8. Training and communication
Everyone who works alone receives training on this policy before their first lone shift or visit: the check-in system, the escalation steps, dynamic risk assessment ("does this situation still feel safe?"), and how to withdraw from a deteriorating situation. Named contacts are trained on what a missed check-in requires of them.
Training is refreshed [frequency] and recorded against each person's name.
9. Records and review
Lone working risk assessments, check-in logs, escalation records, and training records are kept in [system/location] and retained for [period].
This policy is reviewed [frequency, e.g. annually], after any lone working incident or near-miss, and whenever roles, sites, or working patterns change materially. Owner: [name/role]. Next review due: [date].
How to adapt this template.
List every role and shift pattern that actually involves working alone — include the ones that only happen occasionally, like holiday cover.
Pick a check-in method your team will genuinely sustain; a simple message at agreed times beats an app nobody opens.
Name real people as contacts for every lone shift, including evenings and weekends, and name deputies.
Test the escalation chain once before you publish: miss a check-in deliberately and see what happens.
Fill every [bracketed placeholder] and delete anything that does not apply to your business.
Train existing lone workers on the finished policy, not just new starters, and set the review date and owner.
Turn this template into trained, proven behaviour
A policy in a drawer proves nothing. In TrainedTeam this template becomes assigned training with knowledge checks, e-signature acknowledgments, version history, and an audit-ready record of who completed what, when.
Lone Working Policy & Procedure template FAQs
Is lone working legal in the UK?
Yes, in most circumstances. There is no general ban on working alone — the legal duty, under the Health and Safety at Work etc. Act 1974 and the Management of Health and Safety at Work Regulations 1999, is to assess the risks lone workers face and control them. Your risk assessment may conclude that specific high-risk tasks need a second person.

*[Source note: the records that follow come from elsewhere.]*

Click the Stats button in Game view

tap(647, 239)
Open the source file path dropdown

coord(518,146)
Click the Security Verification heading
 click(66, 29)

Is a written lone working policy a legal requirement?
The policy itself is not named in statute, but if you employ five or more people the significant findings of your risk assessments must be written down, and a policy is the practical way to turn those findings into arrangements staff can follow. For any business with lone workers, it is the document that evidences you have met the duty.
How often should lone workers check in?
The law does not set a frequency — your risk assessment does. Higher-risk work (home visits, night shifts, cash handling) justifies more frequent contact than low-risk office work out of hours. Whatever you choose, the frequency only protects people if a missed check-in reliably triggers escalation.

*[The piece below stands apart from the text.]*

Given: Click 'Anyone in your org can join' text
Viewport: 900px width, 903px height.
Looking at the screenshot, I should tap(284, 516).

Do homeworkers count as lone workers?
Usually, yes — someone working from home without supervision is working alone, and your duty of care applies there too. For most desk-based homeworking the risks are low and the controls are light-touch, but the role should still appear in your assessment, particularly where the work involves distressing content or vulnerable customers.
What should a lone worker do if a customer becomes aggressive?
Withdraw first, report afterwards. The policy should make explicit that no task, sale, or piece of property justifies staying in a situation that feels unsafe, and that staff who walk away will be backed. Every such incident is reported and fed into the risk assessment review.